ODM Ergebnis Flöha  ...25 Starter ...


----------



## trialelmi (6. September 2009)

UCI Canberra bis auf die Finals 20" von Heute online


----------



## trialelmi (20. September 2009)

Ergebnis Sulz am Eck und der aktuelle SDM Zwischenstand ist online. 

Des weiteren habe ich meine Page von Freespace auf meinen neuen Webspace umgestellt. In Zukunft ist meine Seite komplett Werbefrei. Ich denke das ist im Sinne des Trialsports. Es gibt somit auch nicht mehr das komplizierte Mirrorsystem, was einige hier nie kapiert haben.  Ich hoffe es gefällt so.


----------



## MTB-News.de




----------



## trialelmi (4. Oktober 2009)

dossenheimer fotos von heute habe ich online gestellt. die ergebnisse kommen dann wenn ich sie habe nach.


----------



## trialelmi (6. Oktober 2009)

Bodenseemeisterschaftsergebnisse sind auch online.


----------



## trialelmi (10. Oktober 2009)

SDM Kiefersfelden und das Gesamtergebnis ist auch mal online bei mir.

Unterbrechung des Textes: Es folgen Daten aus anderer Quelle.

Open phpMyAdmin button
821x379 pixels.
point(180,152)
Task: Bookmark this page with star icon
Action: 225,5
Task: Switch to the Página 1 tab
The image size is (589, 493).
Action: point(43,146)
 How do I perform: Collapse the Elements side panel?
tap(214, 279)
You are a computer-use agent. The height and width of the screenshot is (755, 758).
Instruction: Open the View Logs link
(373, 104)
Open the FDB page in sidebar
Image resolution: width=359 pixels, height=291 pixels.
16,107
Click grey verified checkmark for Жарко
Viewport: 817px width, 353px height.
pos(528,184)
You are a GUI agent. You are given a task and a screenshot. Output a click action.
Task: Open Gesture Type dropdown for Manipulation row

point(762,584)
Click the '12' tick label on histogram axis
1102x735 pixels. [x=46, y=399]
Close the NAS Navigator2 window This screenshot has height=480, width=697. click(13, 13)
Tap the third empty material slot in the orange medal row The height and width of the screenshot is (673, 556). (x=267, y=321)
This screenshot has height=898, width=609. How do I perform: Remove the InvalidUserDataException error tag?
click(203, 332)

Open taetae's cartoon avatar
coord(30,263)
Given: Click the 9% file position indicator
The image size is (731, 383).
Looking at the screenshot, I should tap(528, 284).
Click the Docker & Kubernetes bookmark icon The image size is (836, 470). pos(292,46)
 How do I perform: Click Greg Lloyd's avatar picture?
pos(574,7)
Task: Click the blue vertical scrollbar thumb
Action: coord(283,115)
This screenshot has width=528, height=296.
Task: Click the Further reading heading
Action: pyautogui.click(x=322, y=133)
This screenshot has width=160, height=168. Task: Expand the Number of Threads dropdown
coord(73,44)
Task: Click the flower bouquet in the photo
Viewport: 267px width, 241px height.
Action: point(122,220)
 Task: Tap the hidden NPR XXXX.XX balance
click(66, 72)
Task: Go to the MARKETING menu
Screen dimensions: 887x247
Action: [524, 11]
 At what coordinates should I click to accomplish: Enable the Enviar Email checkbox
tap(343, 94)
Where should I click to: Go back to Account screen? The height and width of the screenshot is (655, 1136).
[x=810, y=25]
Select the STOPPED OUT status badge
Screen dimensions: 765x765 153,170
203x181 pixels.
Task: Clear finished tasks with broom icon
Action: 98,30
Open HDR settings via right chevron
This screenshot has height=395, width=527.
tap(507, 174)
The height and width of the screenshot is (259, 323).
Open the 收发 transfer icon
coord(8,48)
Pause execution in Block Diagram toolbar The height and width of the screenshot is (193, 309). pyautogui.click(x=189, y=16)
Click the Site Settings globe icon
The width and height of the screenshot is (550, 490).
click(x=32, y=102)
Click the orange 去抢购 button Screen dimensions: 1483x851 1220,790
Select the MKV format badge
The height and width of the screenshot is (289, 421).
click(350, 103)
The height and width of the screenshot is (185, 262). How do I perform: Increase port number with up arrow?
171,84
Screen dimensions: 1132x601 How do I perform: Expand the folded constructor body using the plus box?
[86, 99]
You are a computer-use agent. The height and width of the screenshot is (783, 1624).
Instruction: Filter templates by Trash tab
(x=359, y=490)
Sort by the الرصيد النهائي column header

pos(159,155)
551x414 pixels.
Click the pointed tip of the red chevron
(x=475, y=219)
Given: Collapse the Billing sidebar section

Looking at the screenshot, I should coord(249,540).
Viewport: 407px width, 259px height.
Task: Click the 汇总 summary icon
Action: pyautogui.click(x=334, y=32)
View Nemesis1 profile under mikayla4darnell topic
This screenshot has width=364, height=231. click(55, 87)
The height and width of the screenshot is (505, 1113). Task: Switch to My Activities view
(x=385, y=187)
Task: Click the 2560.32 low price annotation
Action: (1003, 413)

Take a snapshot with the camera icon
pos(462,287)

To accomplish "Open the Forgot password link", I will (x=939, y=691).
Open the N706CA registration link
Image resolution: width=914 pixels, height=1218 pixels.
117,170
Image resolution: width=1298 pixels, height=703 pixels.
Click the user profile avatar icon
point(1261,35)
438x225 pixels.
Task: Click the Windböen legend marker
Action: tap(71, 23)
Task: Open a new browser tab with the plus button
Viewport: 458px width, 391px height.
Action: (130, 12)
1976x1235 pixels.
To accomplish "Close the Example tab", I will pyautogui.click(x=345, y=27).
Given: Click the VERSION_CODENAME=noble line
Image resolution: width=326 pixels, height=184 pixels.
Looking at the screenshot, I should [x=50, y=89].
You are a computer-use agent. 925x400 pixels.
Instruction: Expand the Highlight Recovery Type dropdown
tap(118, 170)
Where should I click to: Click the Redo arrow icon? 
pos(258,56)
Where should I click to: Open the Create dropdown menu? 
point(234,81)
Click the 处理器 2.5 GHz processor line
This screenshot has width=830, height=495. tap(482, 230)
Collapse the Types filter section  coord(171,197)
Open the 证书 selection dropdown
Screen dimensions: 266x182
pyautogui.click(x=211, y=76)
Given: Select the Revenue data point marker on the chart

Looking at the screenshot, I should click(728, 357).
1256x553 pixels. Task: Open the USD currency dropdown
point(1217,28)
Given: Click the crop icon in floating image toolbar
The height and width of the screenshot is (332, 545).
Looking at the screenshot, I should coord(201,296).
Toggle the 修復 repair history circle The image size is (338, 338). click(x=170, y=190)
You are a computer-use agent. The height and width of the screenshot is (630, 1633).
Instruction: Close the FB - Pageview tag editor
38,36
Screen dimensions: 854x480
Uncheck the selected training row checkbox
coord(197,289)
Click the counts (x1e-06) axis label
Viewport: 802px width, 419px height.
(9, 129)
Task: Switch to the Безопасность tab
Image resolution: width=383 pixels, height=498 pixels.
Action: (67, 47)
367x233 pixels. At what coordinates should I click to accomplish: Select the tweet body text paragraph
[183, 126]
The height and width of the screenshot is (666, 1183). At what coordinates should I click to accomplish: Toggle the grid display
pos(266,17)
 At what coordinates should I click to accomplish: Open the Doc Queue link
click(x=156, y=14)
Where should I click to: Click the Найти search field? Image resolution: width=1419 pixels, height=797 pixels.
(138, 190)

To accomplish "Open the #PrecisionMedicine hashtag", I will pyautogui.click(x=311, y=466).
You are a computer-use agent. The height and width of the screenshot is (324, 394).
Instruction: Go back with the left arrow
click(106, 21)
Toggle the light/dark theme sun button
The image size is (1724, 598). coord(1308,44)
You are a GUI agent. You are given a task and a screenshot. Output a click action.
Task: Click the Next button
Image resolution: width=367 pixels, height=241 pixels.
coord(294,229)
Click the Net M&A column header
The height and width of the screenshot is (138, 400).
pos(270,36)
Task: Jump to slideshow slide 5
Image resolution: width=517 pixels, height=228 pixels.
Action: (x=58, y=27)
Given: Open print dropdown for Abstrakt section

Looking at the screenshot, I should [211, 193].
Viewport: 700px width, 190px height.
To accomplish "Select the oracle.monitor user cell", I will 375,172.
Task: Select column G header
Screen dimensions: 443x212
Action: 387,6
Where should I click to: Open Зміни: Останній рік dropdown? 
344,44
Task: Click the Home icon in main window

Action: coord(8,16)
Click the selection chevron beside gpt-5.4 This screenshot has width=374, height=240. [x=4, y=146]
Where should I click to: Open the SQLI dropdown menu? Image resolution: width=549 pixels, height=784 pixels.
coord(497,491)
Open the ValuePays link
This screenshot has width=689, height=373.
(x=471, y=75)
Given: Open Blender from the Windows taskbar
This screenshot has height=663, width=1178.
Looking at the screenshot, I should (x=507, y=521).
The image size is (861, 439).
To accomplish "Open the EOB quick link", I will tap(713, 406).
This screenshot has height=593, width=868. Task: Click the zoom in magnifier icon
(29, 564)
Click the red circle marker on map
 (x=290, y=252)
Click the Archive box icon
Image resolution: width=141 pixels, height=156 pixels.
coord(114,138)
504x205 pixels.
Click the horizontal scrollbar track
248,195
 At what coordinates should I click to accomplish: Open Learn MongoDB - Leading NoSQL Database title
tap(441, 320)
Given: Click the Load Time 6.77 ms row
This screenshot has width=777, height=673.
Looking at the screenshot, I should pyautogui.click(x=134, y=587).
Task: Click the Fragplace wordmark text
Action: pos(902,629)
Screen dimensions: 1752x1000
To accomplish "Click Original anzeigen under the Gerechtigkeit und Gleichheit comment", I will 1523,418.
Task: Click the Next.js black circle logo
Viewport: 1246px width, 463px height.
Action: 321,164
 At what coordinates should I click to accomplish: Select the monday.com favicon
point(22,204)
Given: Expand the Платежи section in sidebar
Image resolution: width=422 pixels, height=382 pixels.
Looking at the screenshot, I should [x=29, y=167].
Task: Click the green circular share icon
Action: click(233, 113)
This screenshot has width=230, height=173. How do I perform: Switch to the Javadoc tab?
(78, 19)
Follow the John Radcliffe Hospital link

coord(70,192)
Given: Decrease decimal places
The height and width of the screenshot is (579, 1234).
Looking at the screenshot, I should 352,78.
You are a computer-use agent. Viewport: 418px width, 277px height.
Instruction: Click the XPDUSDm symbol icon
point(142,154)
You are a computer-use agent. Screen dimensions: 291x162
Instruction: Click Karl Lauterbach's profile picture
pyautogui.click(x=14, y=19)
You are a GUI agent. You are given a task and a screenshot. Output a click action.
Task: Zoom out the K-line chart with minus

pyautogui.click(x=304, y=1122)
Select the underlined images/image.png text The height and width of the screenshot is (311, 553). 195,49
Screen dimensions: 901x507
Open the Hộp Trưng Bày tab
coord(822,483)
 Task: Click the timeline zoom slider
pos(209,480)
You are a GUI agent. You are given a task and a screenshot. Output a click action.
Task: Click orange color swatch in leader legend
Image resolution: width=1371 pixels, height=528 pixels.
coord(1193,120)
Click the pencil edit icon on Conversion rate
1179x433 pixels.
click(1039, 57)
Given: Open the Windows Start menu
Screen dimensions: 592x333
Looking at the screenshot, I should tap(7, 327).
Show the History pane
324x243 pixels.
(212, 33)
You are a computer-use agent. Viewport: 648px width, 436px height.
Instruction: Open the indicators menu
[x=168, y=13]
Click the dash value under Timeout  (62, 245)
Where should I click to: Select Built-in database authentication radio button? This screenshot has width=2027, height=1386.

Morgen gehts auf Malle also man sieht/liest sich.


----------



## Hansi1303 (11. Oktober 2009)

Moin...der Trialclub Zuidoost Drente hat am letzten WE ein kleinen Turnier gemacht...hast du davon zufällige die Ergebnisse?

Gruß


----------



## trialelmi (11. Oktober 2009)

Hansi1303 schrieb:


> Moin...der Trialclub Zuidoost Drente hat am letzten WE ein kleinen Turnier gemacht...hast du davon zufällige die Ergebnisse?
> 
> Gruß



leider nein, da mich kein holländer dazu kontaktiert hat. wenn ich vorher sowas weiss und ich ansprechpartner habe, würde ich mich auch darum kümmern...


----------